Concordia’s Visual Arts Visuels (VAV) Gallery described its current exhibition as “a glimpse into the ways in which global communications have changed” in the age of the internet — and the name truly does catch you off guard. Ctrl_Alt_Del_ is a collection of various works, ranging from installations to paintings to performance pieces that, simply put, sum up the millennial digital age.

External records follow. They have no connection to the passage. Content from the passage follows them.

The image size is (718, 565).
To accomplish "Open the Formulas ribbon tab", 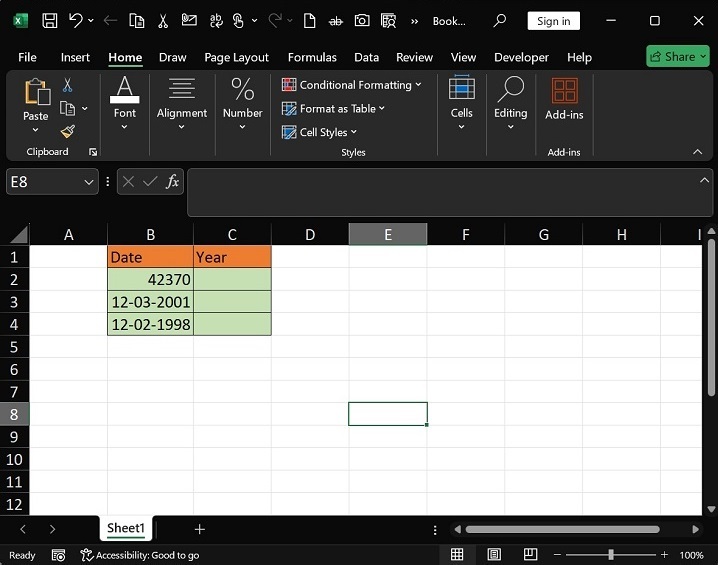I will [311, 57].
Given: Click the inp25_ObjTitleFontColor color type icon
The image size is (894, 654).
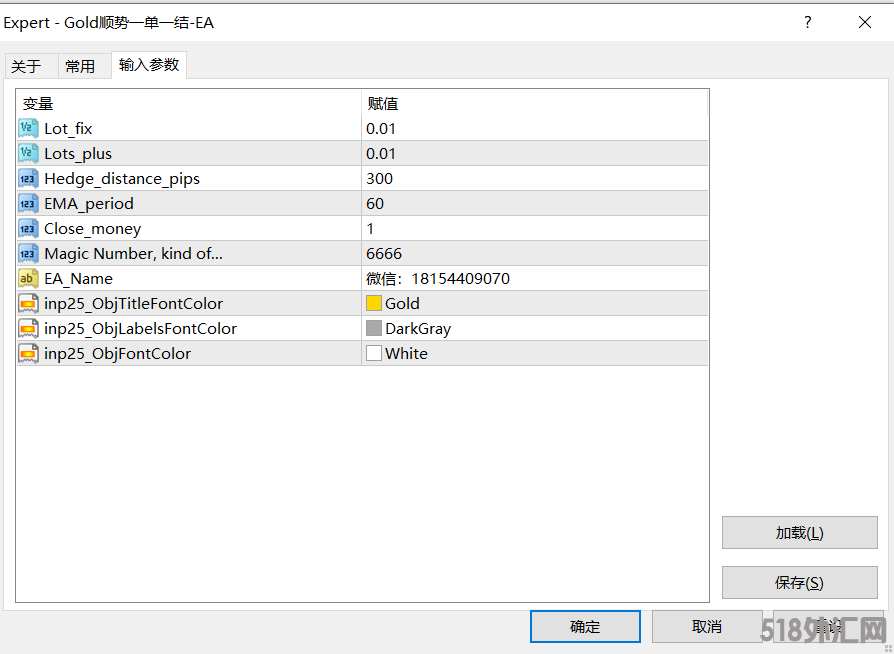Looking at the screenshot, I should coord(28,303).
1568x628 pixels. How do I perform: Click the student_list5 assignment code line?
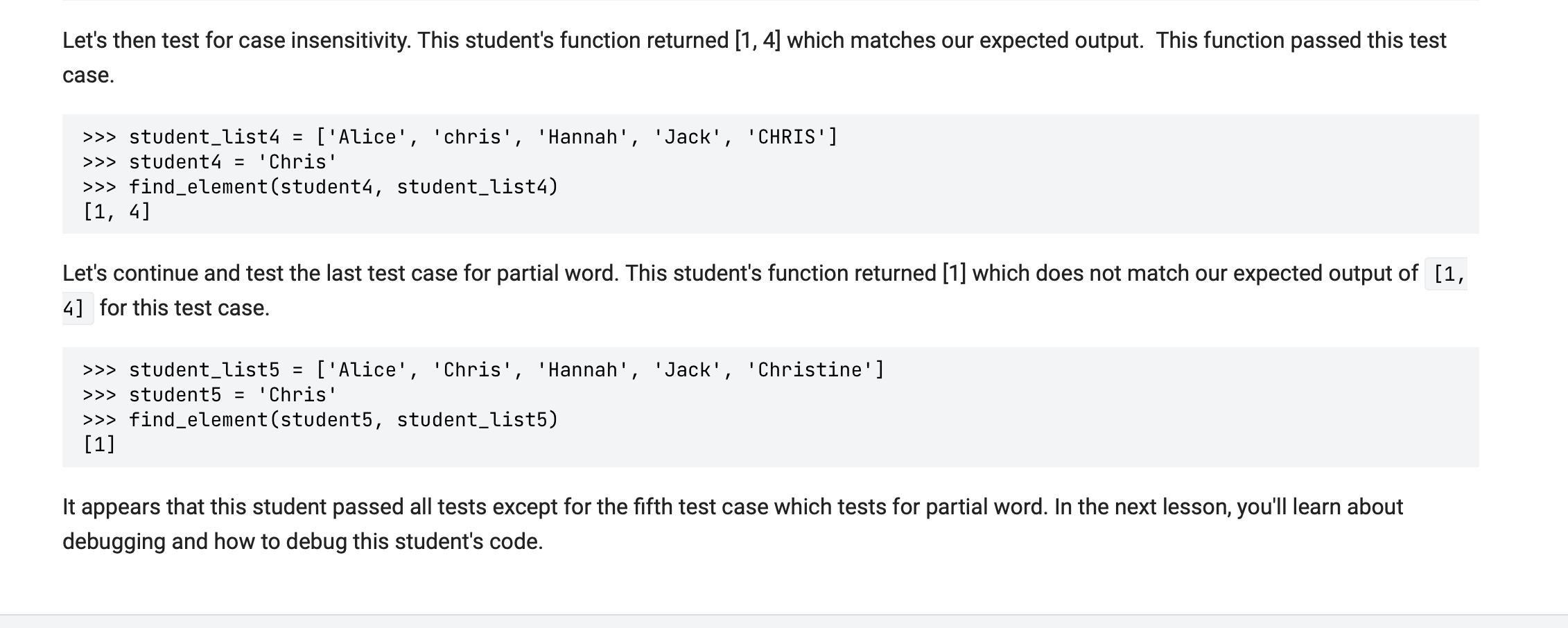(x=482, y=370)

Featuring Concordia students Maxime Brown, Sophie Heyen-Dubé, Gabrielle Hoole, Caroline Kinkead, Jessica Sofia Lopez, Alejandra Morales, Diane Roe and Raphael Sandler, the exhibit’s eight pieces explore politics, identity and the process of identifying oneself as an artist and a physical being. Through experimenting with new media and exploring the raw movements of the body, the exhibition takes shape, allowing many forms of art and thought to coexist.

The role of women in history is a prominent element of the exhibition. It explores binary and nonbinary interpretations of ‘feminine’ traits: how women should dress, how they should act and carry themselves, who they should vote for and how to identify themselves.

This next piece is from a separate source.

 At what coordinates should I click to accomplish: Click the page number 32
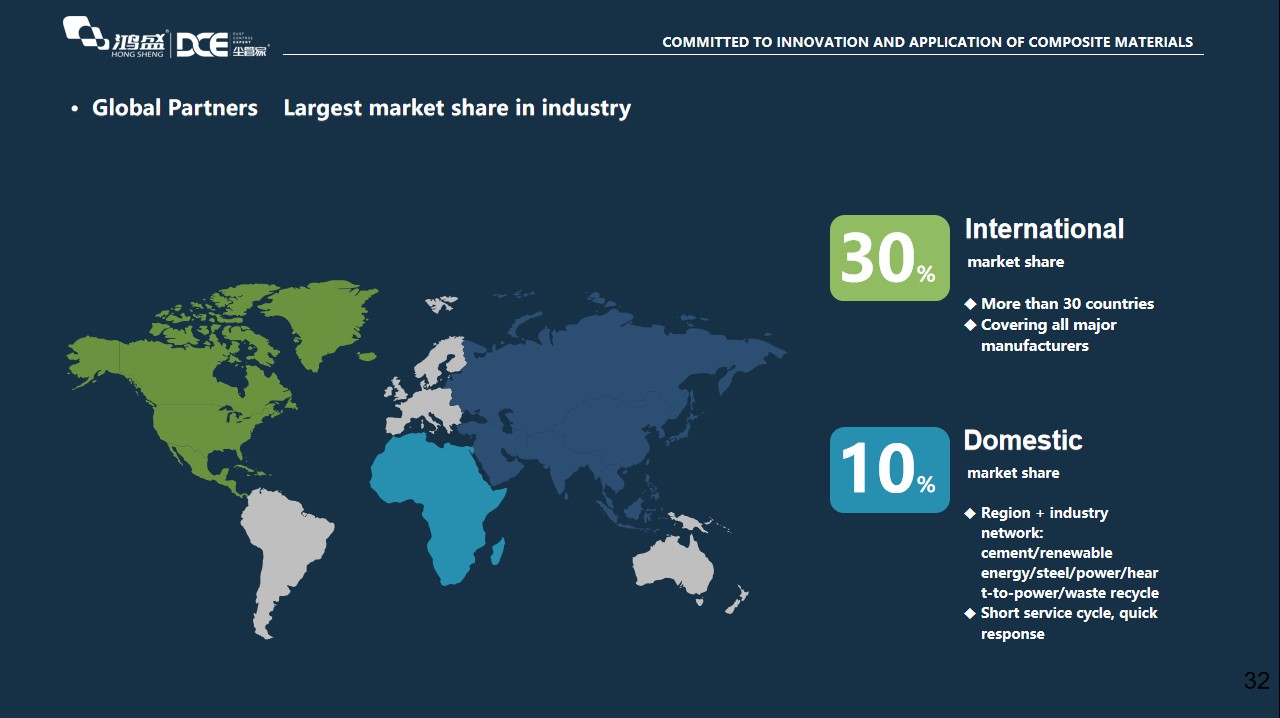(1256, 681)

Morales’ piece, Your Attention is Not Enough, subtly juxtaposes women with unconventional birds, like the ostrich and the rooster, contradicting traditional female stereotypes of being small, frail and free.

Hoole’s cardboard piece — which I truly believe is the highlight of the exhibit — exposes the hypocrisy in white feminism. In the exhibition pamphlet, Hoole quotes political commentator Christina Greer, writing, “You don’t need men to have the patriarchy, white women hold up the patriarchy as well.”

Those Trump Girls balances on one leg, with four arms and two heads. This piece is meant to illustrate the educated white women under 30 who voted for Trump. In Hoole’s words, as a white female artist of privilege, “summing up the insidious nature of being a white woman in our current era … the contemporary white woman finds herself straddling the dichotomy of privilege and sexism.”

Emerging out of a country living a silenced war, alternative facts have become a dreadful norm, the exhibition’s pamphlet explains, and the process of moving on becomes a “sweet cyber dream, a network interruption, the blue screen of death.” Lopez’s piece, No HD, is a low-definition video of a contemporary dance that takes the viewer on a raw journey of self-discovery. Accompanied by the sound of a beating heart and panting breath, the audience watches Lopez as she moves to “reconnect with her roots and become her own friend.”

Ctrl_Alt_Del_ is, for me, a way of saying, ‘F**k it!’ And I love it. I said to myself, it’s time. This is me, raw, in pain, true and, yes it hurts, but I decided not to be colonized by fear,” Lopez said. “Instead, I am riding the wave.”

Ctrl_Alt_Del_ is on display at the VAV Gallery until Sept. 8. There will be a finissage with a live performance by Heyen-Dubé on Sept. 5, from 6 p.m to 8 p.m. Admission is free.